--- Exercise ---
Answer these from the POV-Ray jokes:
1. Which company is asked to develop a chip for POV-Ray?
2. What is shouted on seeing Pamela A. walk by on Bay Watch?
3. What errors show up when programming in C++?
---------- Quoted text ----------
Vimal N. Lad / Gautam N. Lad
... You wonder if the human eye uses ray-tracing, and at what it's frames per second rate is?
Vimal N. Lad / Gautam N. Lad
... You invented glasses that can be configured to use variable resolution (eg. 320x240, 640x480, etc.), with POV-Ray style switches for other effects (eg. anti-aliasing, radiosity, etc.)
Vimal N. Lad / Gautam N. Lad
... You asked Intel if they can develop a chip for POV-Ray.
Vimal N. Lad / Gautam N. Lad
... You look at a real-world scene and think that it looks too unrealistic. Fixing the textures and lighting a bit should help. - Then you realize that you are looking at a real-world scene and blush.
Warp
... You talk to you girlfriend about nothing but raytracing, and your girlfriend understands everything you say.
Warp
... You get lots of "undefined or invalid # directive"-errors when programming in C++.
Warp
... You try to compress a mandelbrot landscape made of spheres just to 4 lines of pov code.
Warp
... You see something in the real world and you think, "Hey! How did they get that effect?"
Unknown
... You leave your estate to the POV team.
Unknown
... You think you can do better than reality.
Unknown
... You got all the jokes in Reboot's 3rd season.
Unknown
... Your scene files are larger than the pictures they generate.
Unknown
... You know the teapot bezier patches by heart.
Unknown
... You're watching Bay Watch on the telly, see Pamela A. walking by and shout out "Great bump mapping!"
Unknown
... You can recite your high school Trig book from memory.
Unknown
... Rather than hang a picture on a nail you just yell at it: union {object {Painting} object {Wall}} ... and can't figure out why it keeps sliding off.
Unknown
... You boot your computer with multiple OSs to see which loads the new version of POV-Ray faster.
Unknown
... You have had the urge to recreate your house in POV-Ray.
Unknown
... You wake up to find you have already coded half you scene file in your sleep.
Unknown
... You look outside the window and ask yourself what the particle density of the current sky is...
Unknown
... Your eyes begin to pixelize.
---------- Information shown ----------
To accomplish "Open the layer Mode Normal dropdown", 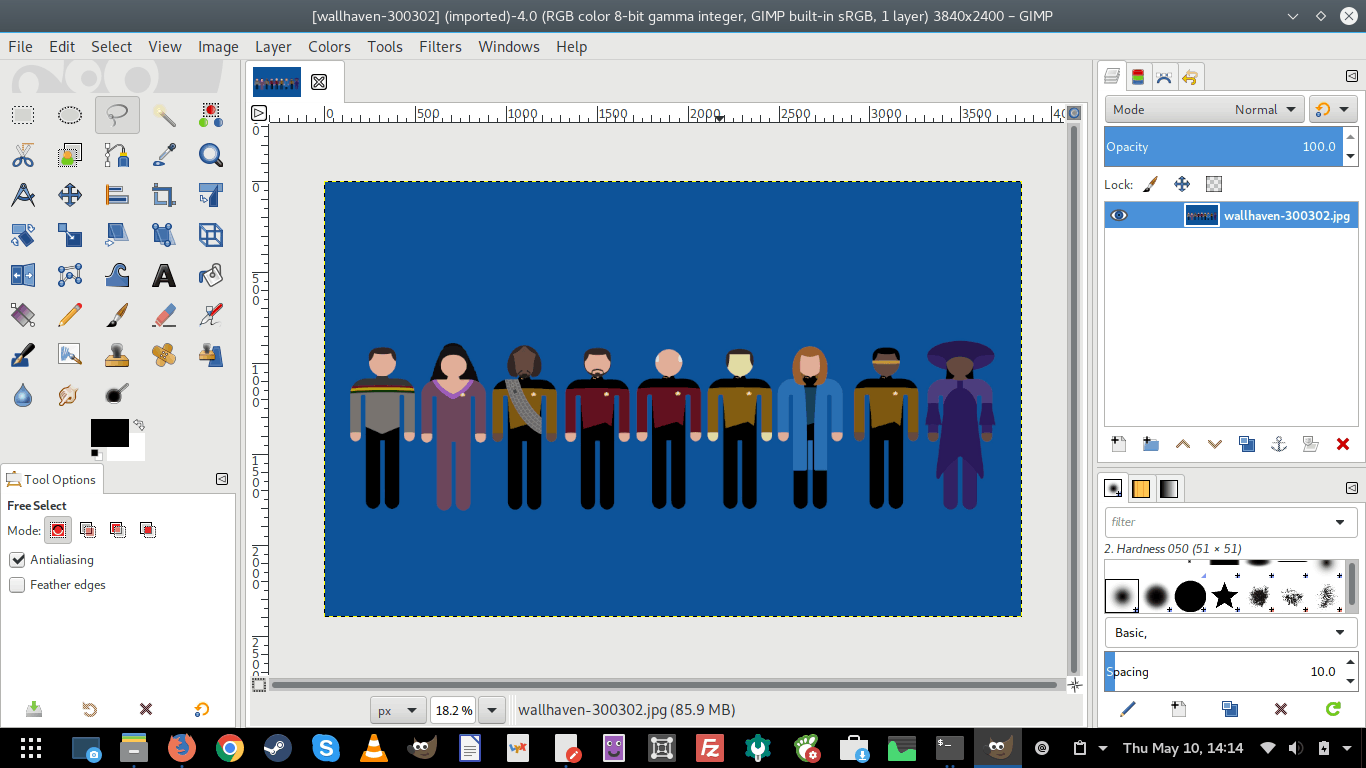I will coord(1204,110).
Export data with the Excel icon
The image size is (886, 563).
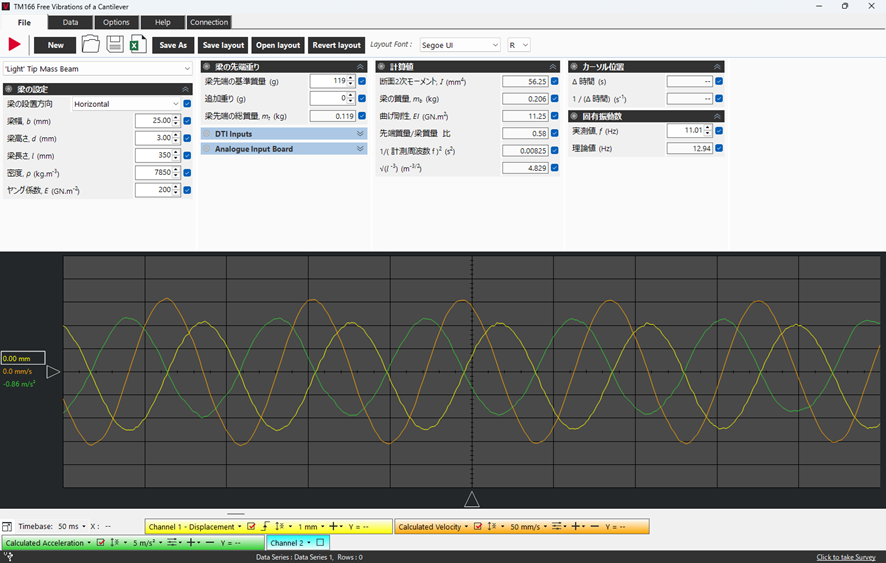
----------
--- The output ---
1. Intel
2. "Great bump mapping!"
3. "undefined or invalid # directive" errors